Infections in Immunocompromised Patients Flashcards
(45 cards)
What is an immunocompromised host?
patient with intrinsic or acquired defects in host immune defenses that predispose to development of infectious complications
What are the risk factors for infection?
neutropenia, immune system defects, destruction of protective barriers, environmental contamination/alteration of microbial flora
What is neutropenia?
reduction in # of circulating neutrophils
absolute neutrophil count (ANC) less then 1000 cells/mm^3
severity, rate of decline, and duration of neutropenia affect mortality
What are immune system defects?
defects in cell-mediated immunity
defects in humoral immunity
What are destructions to protective barriers?
skin, mucous membranes, surgery
What are environmental contaminations/alterations of microbial flora?
transfer of organisms from patient to patient via health-care workers
contaminated equipment, water, and/or food
alteration of normal flora in hospital setting
What are risk factors for neutropenia?
high risk: ANC < 500 cells/mm^3
highest risk: ANC < 100 cells/mm^3
increased rapidity of decline = increased risk
increased duration = increased risk
highest risk with severe neutropenia >7-10 days
What are common pathogens associated with infections - bacteria?
s. aureus, s. epidermidis, streptococci, enterococcus spp., enterobacterales, P. aeruginosa
What are common pathogens associated with infections - fungi?
candida spp., aspergillus, zygomycetes (mucor, rhizopus)
What are common pathogens associated with infections - viruses?
herpes simplex virus
varicella zoster virus
cytomegalovirus
What is cell mediated immunity?
T-lymphocytes (cytotoxic, helper, memory cytotoxic T cells)
primary defense against INTRACELLULAR pathogens
What is humoral immunity?
B-lymphocytes (plasma cells, memory B cells)
primary defense against EXTRACELLULAR pathogens
What causes defects in T-lymphocytes and macrophage function?
underlying disease (hodgkin’s lymphoma) and immunosuppressive drugs –> reduced ability of host to defend against intracellular pathogens
pathogens: listeria, nocardia, legionella, mycobacteria, CMV, VZV, HSV, PJP, C. neoformans, candida, histoplasma capsulatum
What causes defects in B-lymphocyte function?
underlying disease (CLL, multiple myeloma, spleenectomy) and immunosuppressive drugs (steroids, chemo agents) –> reduced ability of host to defend against extracellular pathogens
pathogens: bacteria (encapsulated), S. pneumoniae, H. influenzae, N. meningitidis
What causes destruction of the skin’s protective barrier?
venipuncture, lines/ports
common pathogens: bacteria - S. aureus, S. epidermidis, candida spp.

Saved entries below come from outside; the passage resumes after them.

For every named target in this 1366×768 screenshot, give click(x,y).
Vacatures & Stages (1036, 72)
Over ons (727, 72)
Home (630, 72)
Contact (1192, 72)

What causes destruction of mucous membranes protective barrier?
chemo, radiation
common pathogens: bacteria - S. aureus, S. epidermidis, streptococci, enterobacterales, P. aeruginosa, bacteroides spp; fungi - candida spp.; viruses - HSV
How does surgery cause destruction of protective barriers?
solid organ transplant patients
common pathogens: bacteria - S. aureus, S. epidermidis, enterobacterales, P. aeruginosa, bacteroides spp; fungi - candida spp.; viruses - HSV
What is environmental contamination?
gram negative bacteria and fungi from fruits/veggies
legionella from water contamination
contaminated medical equipment
colonize skin, oropharynx, GI tract
What is alteration of microbial flora?
oropharyngeal flora rapidly change to primarily gram-negative bacilli in hospitalized patients (within 1st 48 hours)

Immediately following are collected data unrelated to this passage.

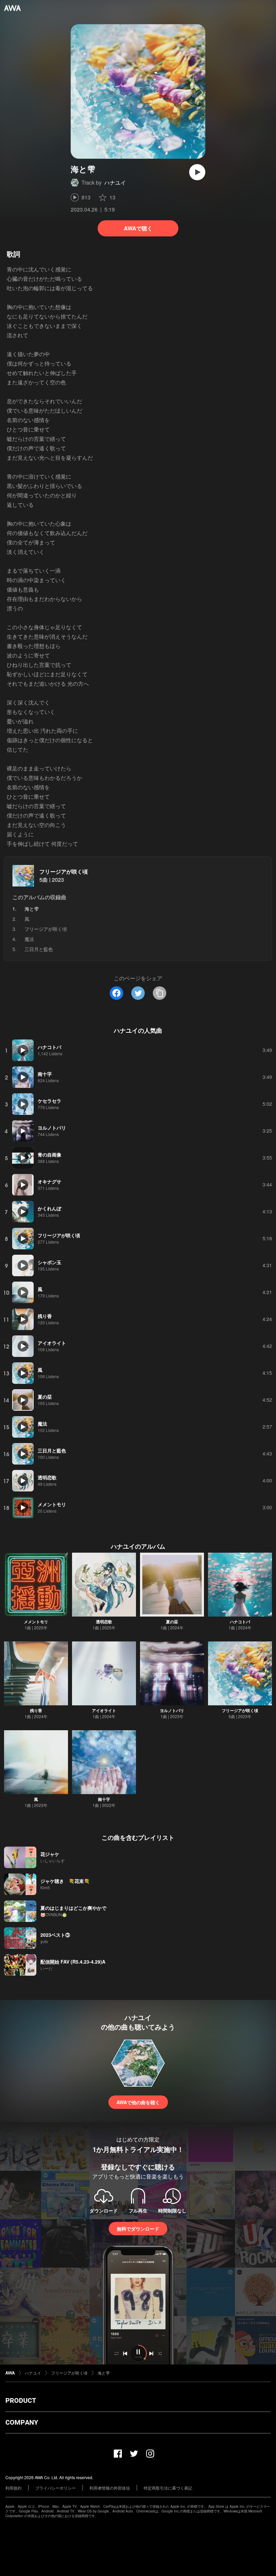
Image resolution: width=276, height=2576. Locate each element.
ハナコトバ (240, 1622)
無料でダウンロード (138, 2228)
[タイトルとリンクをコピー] (159, 993)
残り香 (36, 1710)
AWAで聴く (138, 228)
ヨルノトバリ (172, 1710)
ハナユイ (115, 182)
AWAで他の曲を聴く (138, 2102)
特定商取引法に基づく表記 (168, 2488)
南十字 (104, 1799)
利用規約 (13, 2488)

broad spectrum therapy has the greatest impact on normal flora
common pathogens: enterobacterales, P.aeruginosa, S. aureus, candida, aspergillus
What is the epidemiology of infections in neutropenic cancer patients?
infection is leading cause of death in neutropenic cancer patients
profound neutropenia (ANC < 500 cells/mm^3) = greatest risk of infection
common site of infection: lungs, skin, sinus, oropharynx, GI tract
febrile episodes attributed to microbiologically documented infection in only 30-40% of cases
45-75% due to gram-positive cocci
What is the etiology of bacterial infections?
staphylococci: MSSA, MRSA, CoNS
viridans streptococci: mucositis
enterobacterales: E. coli, klebsiella spp.
P. aeruginosa: high morbidity + mortality
other: enterococci spp., lactobacillus, stenotrophomonas maltophilia, burkholderia cepacia
What is the etiology of invasive fungal infections?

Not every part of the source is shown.